Top of DATASET RECORDS
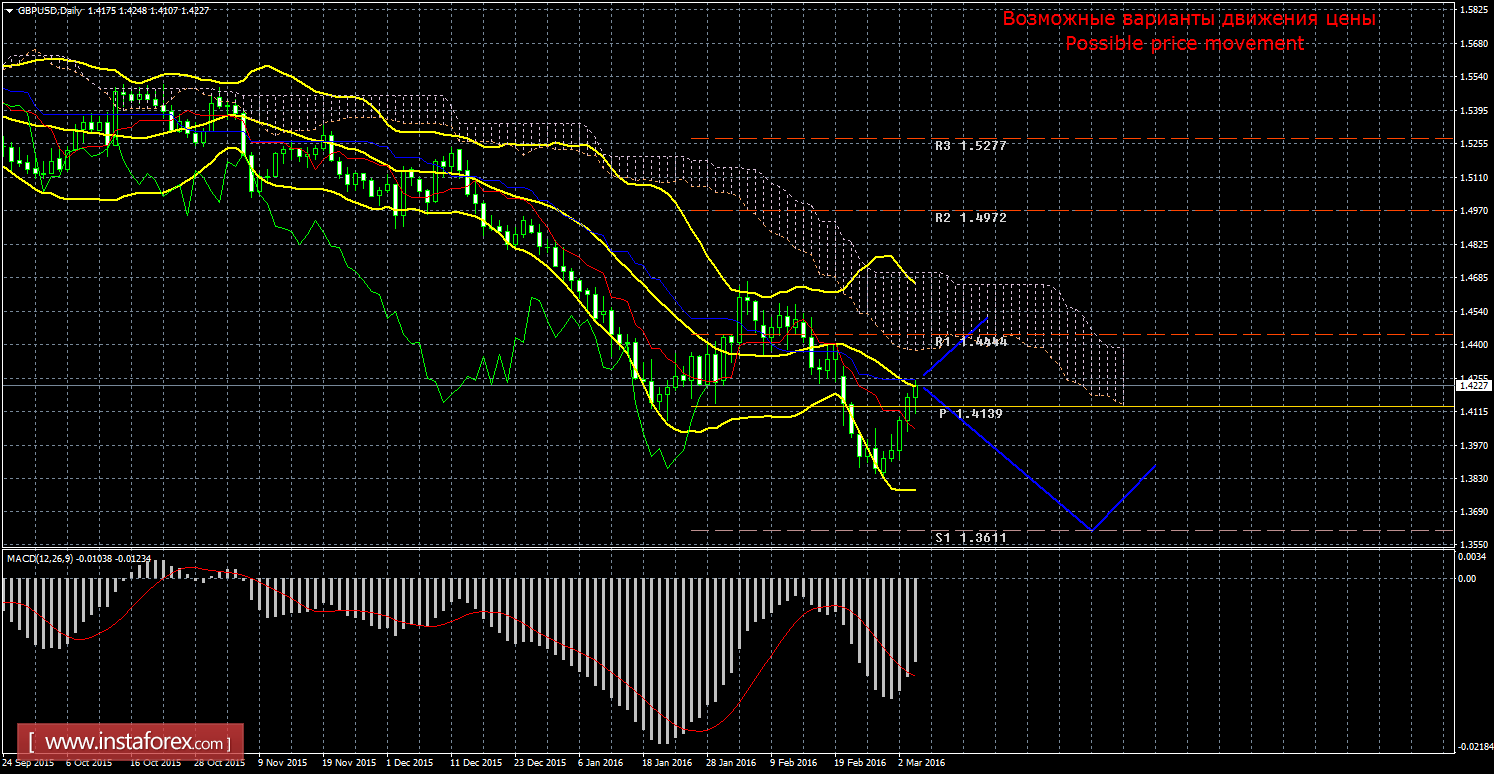
Task: Click the bottom vertex of blue forecast line
Action: 1091,530
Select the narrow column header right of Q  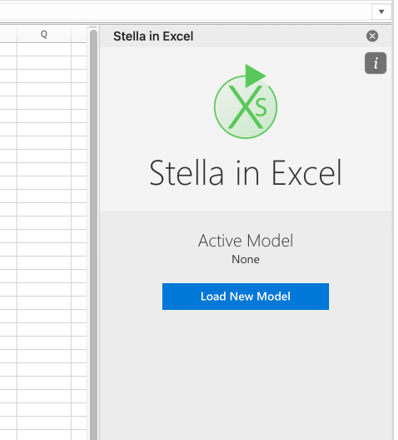(79, 34)
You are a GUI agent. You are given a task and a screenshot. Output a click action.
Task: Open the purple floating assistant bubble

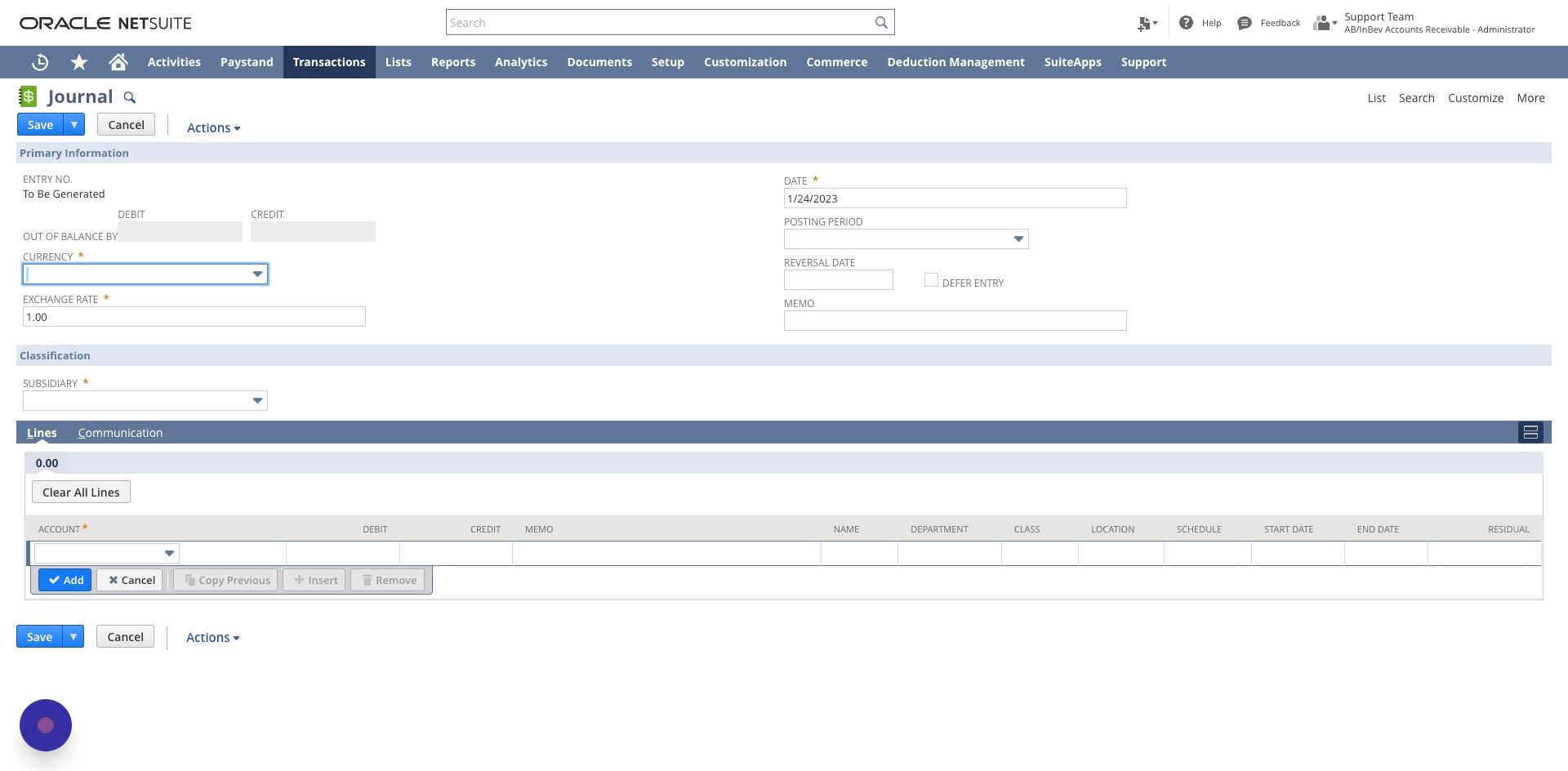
Bottom of DATASET RECORDS
Emit the lines of the data above from the one containing "You are a GUI" through its final line, both endpoints included. Pictures do not belong in the output.

TASK SOLUTION |
You are a GUI agent. You are given a task and a screenshot. Output a click action.
Task: Open the purple floating assistant bubble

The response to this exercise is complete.